The Remote Control - IMG_3932
The Remote Control – IMG_3932 (Photo credit: jeroen020)

 

It Occurs to me that some Asswhores don’t apply the proper Rules of Etiquette when Channel Surfing. As per the Usual, I have written them for your dumbasses, just to make your life, and hopefully the lives of those around you a wee bit easier.

 

MISTRESS ROSIE’S GUIDE TO CHANNEL SURFING

 

1. NEVER Stop on an Infomercial and tell your partner that she should have a body like Christie Brinkley. You aren’t exactly CHUCK NORRIS, either, you Rat Bastard.

 

2. If you come across a well stacked woman , DO NOT turn to your partner and ask her if she would like a set of HOOTERS like that.

 

3. Don’t stop on a marathon of Happy Days and start repeating The Ralph Malph jokes, DON’T DO IT.

 

4. If you Find Reruns of Three’s Company on somewhere, don’t start saying, “Boy, I wish I could be in Jack Tripper‘s Shoe’s”. Dumbass, John Ritter is DEAD, and if you keep pissing off your mate, you might be too.

 

5. When you are watching sports, and your children are sleeping, screaming so damn loud every time someone scores or fouls.

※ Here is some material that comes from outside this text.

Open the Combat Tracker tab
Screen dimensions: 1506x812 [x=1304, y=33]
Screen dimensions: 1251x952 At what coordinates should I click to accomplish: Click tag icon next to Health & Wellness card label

She shot daggers at you with her eyes the last time you woke up the baby, the next time the daggers may not come from her eyes.

 

6. If you have seen the movie before, don’t be a douche and give away the ending.

 

7. Don’t send her to the Kitchen to make you a sandwich, then turn the channel, only to tell her when she returns that her show has gone off. Do you think she is stupid?

 

8. Don’t watch depressing shit when you are depressed, it just makes it worse.

 

9. If you are too drunk to operate a phone, you are too drunk to Channel Surf.  You will Most Likely pass out in the chair with a six pack, drooling, all alone, with Fox News.

 

10. Just Give Her The Remote Already.